2. 粪便与血液样本间的SNP基因分型一致性
以血液样本SNP为金标准,评估了不同测序深度下的基因分型一致性。对于血液DNA,20×深度是实现可靠基因分型(F1分数 ≥ 0.95,错误率 ≤ 0.05)的最小阈值。对于粪便DNA,要达到类似的基因分型质量,所需深度更高。在EEN达到5×10-5时,需要约30×的测序深度才能使基因分型错误率降至0.05左右,并使F1分数稳定在0.95 ± 0.02。值得注意的是,富集效率更高的样本(EEN更高)在更低的测序深度下即可达到高质量的基因分型。

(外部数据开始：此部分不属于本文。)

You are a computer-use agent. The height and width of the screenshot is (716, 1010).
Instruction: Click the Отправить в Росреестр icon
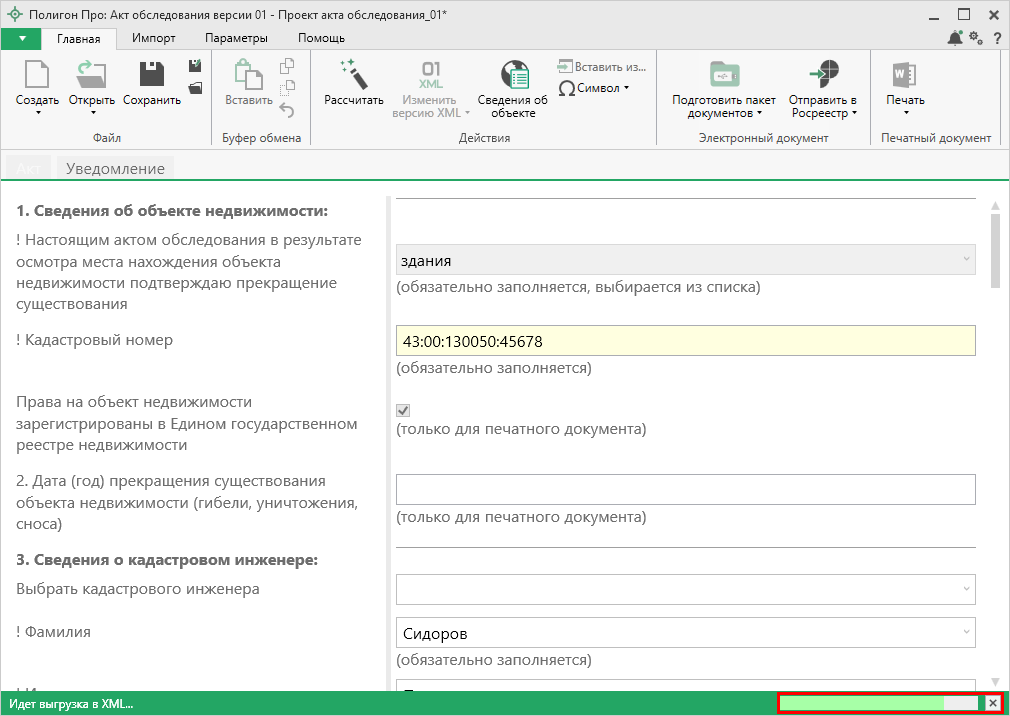tap(823, 76)

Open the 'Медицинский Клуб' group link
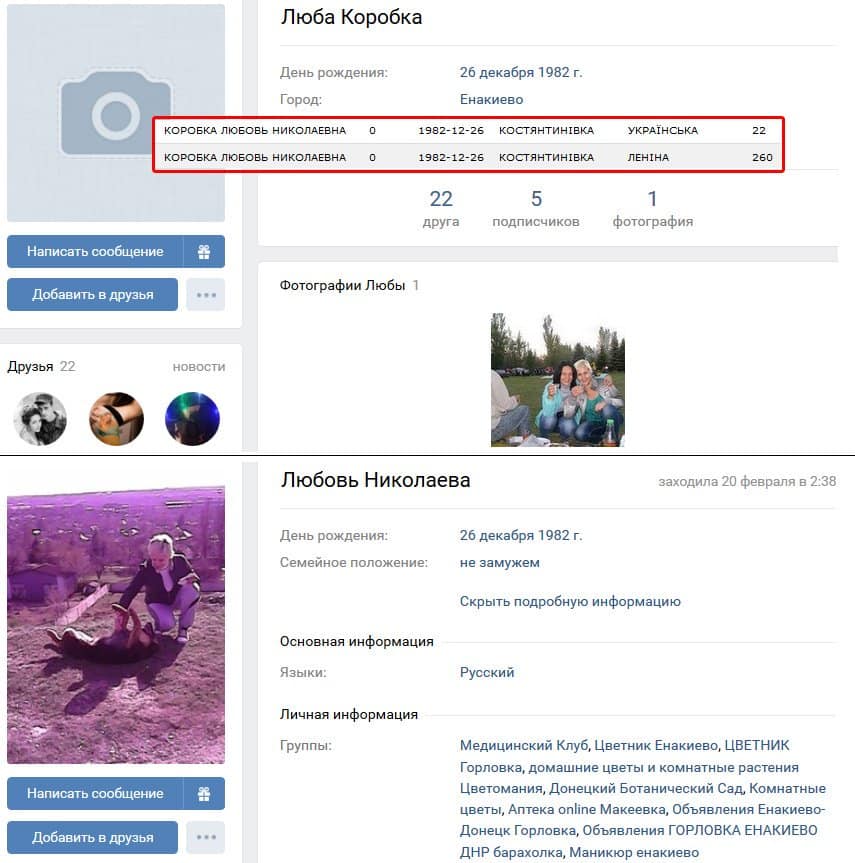point(524,745)
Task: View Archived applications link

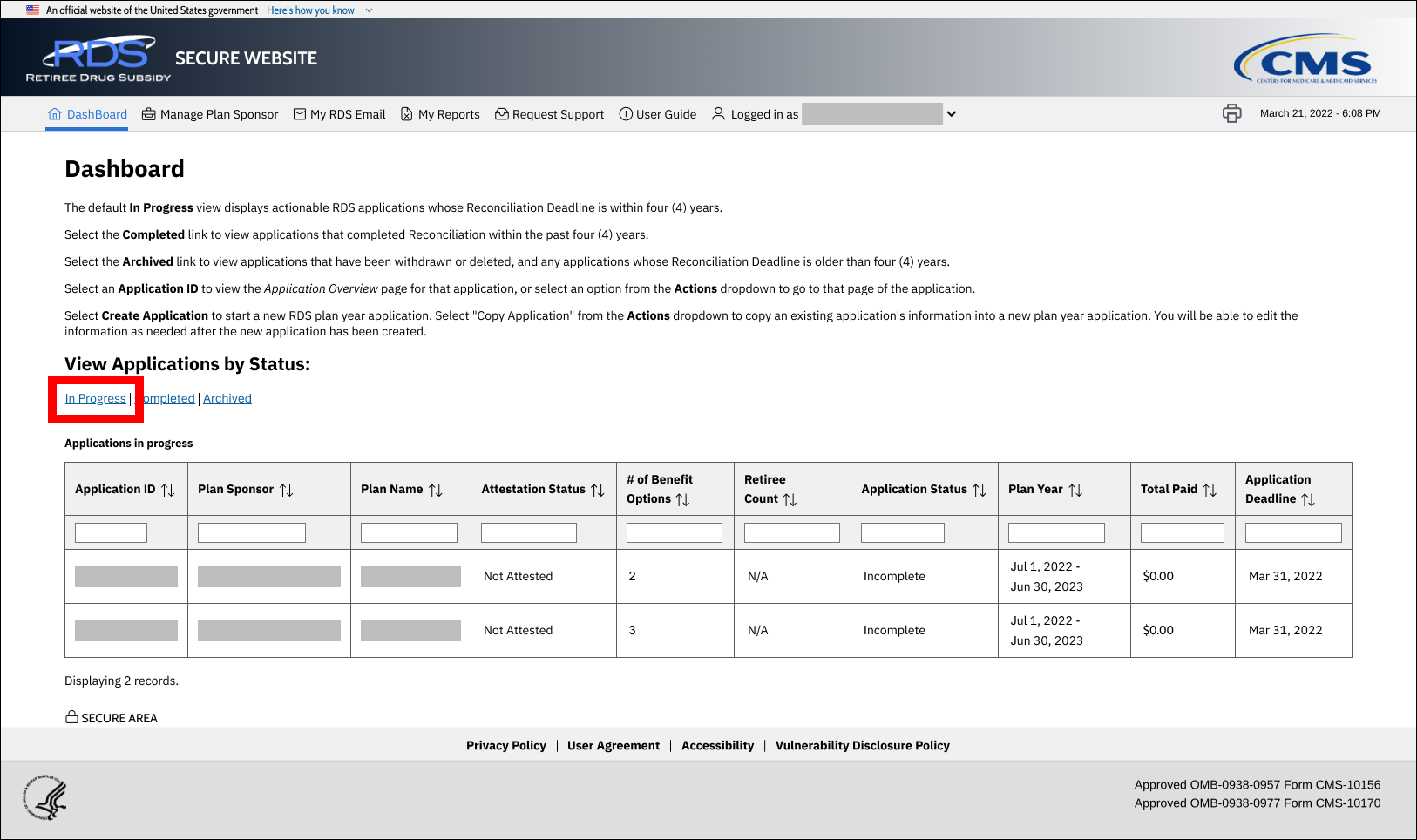Action: [x=227, y=398]
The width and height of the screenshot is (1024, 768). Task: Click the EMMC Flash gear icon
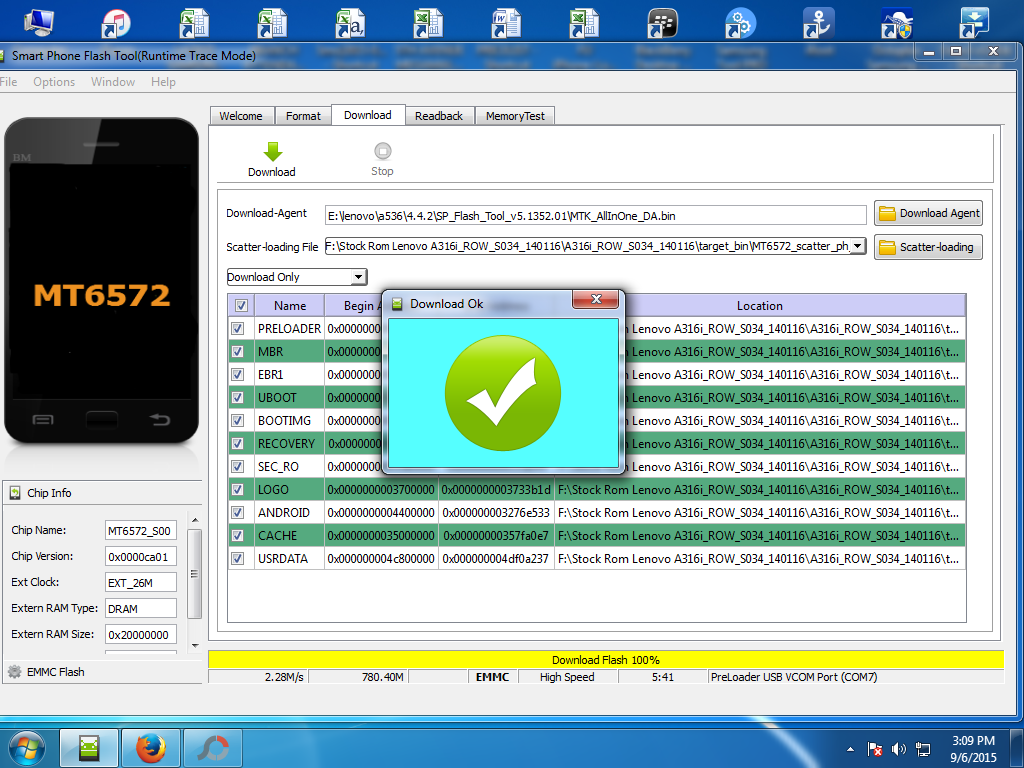point(14,672)
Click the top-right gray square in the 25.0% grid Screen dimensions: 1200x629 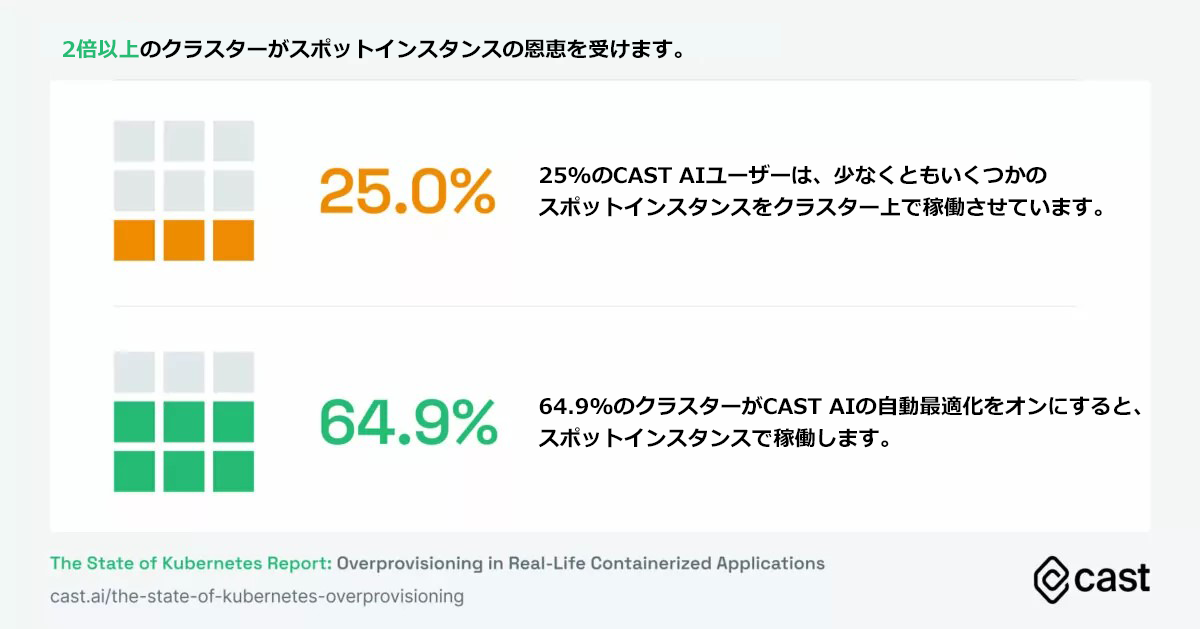click(x=234, y=141)
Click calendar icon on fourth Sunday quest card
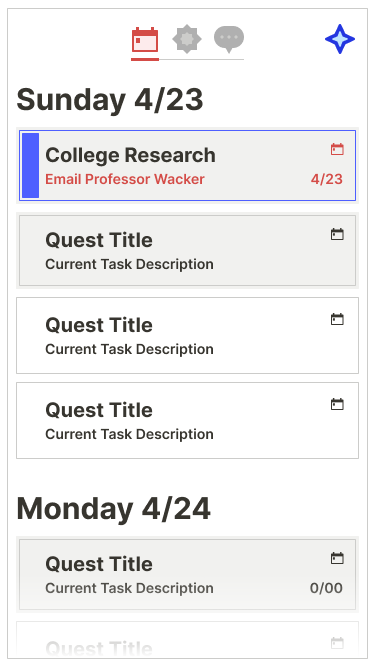Screen dimensions: 375x667 tap(337, 405)
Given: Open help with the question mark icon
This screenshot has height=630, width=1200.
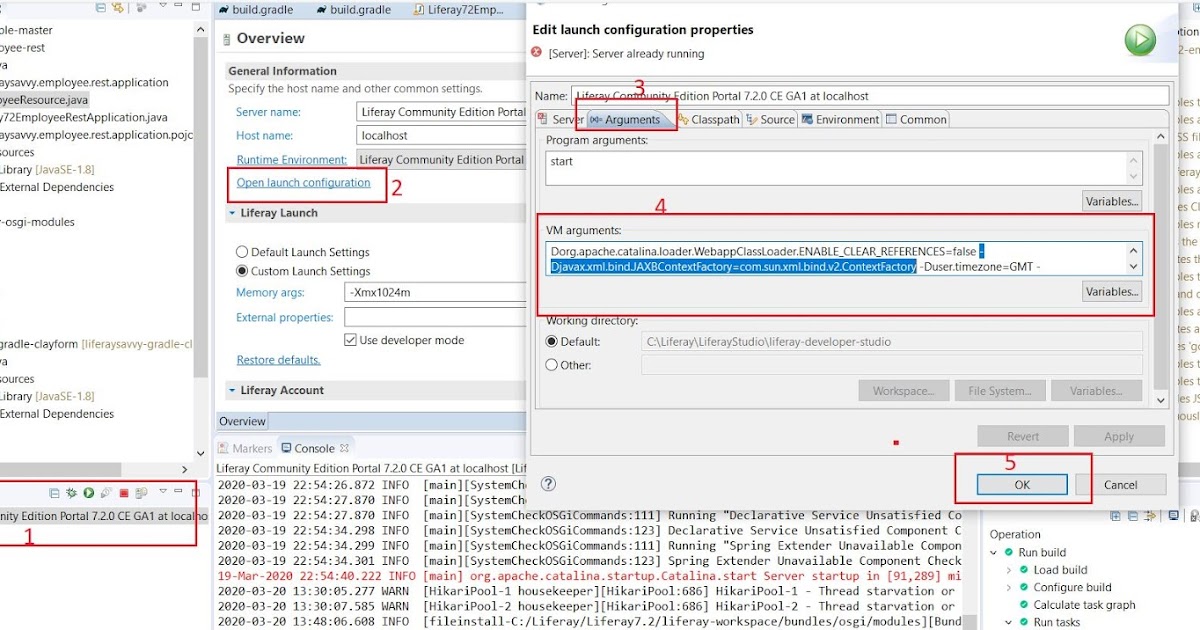Looking at the screenshot, I should [x=548, y=483].
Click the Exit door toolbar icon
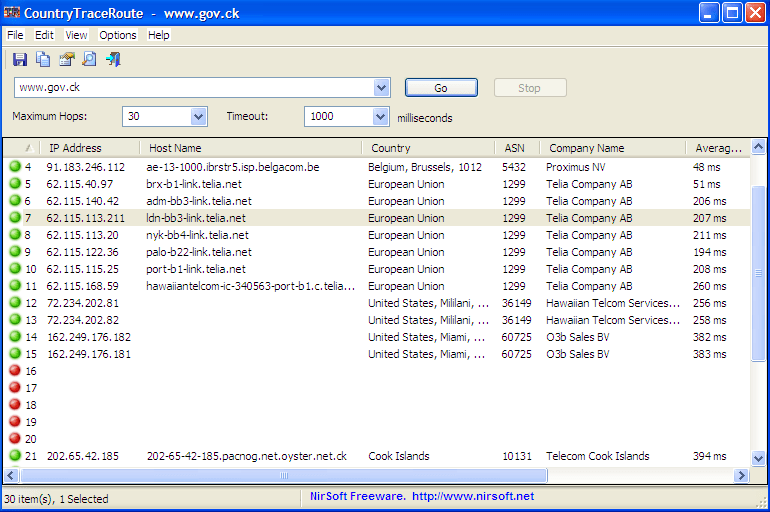Image resolution: width=770 pixels, height=512 pixels. (113, 60)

因此,30×是粪便DNA实现成本效益高且可靠的SNP基因分型的最佳深度,而提高富集效率可进一步降低所需深度。
3. 群体与个体层面遗传参数的比较分析
在达到足够测序深度(粪便样本≥30×)后,粪便与血液样本在多项遗传参数上表现出高度一致性。群体层面,核苷酸多样性、多态性信息含量、SNP密度分布(r = 0.990)以及500-kb滑动窗口内的π分布均无显著差异。仅在观察杂合度和次要等位基因频率的核密度分布上观察到轻微差异,但统计不显著。个体层面,个体杂合度、亲缘系数、基于ROH的近交系数以及遗传负荷在两种样本类型间均显示出极强的相关性(相关系数R2在0.90至0.97之间),表明粪便DNA在个体识别、亲缘关系推断、近交评估和有害突变负荷分析等应用中能提供与血液DNA等效的遗传信息。
讨论
粪便在基因组研究中的应用价值已被广泛认可,但其测序数据的质量和可靠性高度依赖于测序深度。本研究表明,粪便中的宿主DNA在测序数据中存在代表不均匀性。因此,有效的宿主DNA富集与深度测序相结合,对于确保足够的基因组覆盖度和准确的基因分型至关重要。通过监测富集效率或通过预实验评估宿主读长比例,可以预估所需测序深度,从而辅助成本控制。与传统的靶向标记相比,对富集粪便DNA进行全基因组测序在评估全基因组近交、遗传负荷、选择信号等需要高分辨率信息的深度研究中具有独特优势。本研究也存在一定局限,例如样本来自专性食肉动物,结论在食性不同的物种中的普适性有待验证,且样本是在理想条件下保存的新鲜粪便,野外降解样本对结果的影响尚需评估。
结论
本研究系统评估了粪便DNA在基因组分析中的基因分型质量和信息价值。与血液DNA相比,粪便宿主DNA在测序数据中存在固有的覆盖不均现象。有效的富集与深度测序对于确保足够的基因组覆盖度和准确的基因分型至关重要。观测到的富集效率(无论是通过宿主与微生物DNA拷贝数比,还是通过测序前宿主读长比例预估)有助于确定所需的测序深度,从而优化实验设计。尽管存在某些局限,但本研究为粪便DNA的实际应用提供了宝贵见解,并为这种重要的非侵入性材料在基因组研究中的更广泛应用开辟了前景。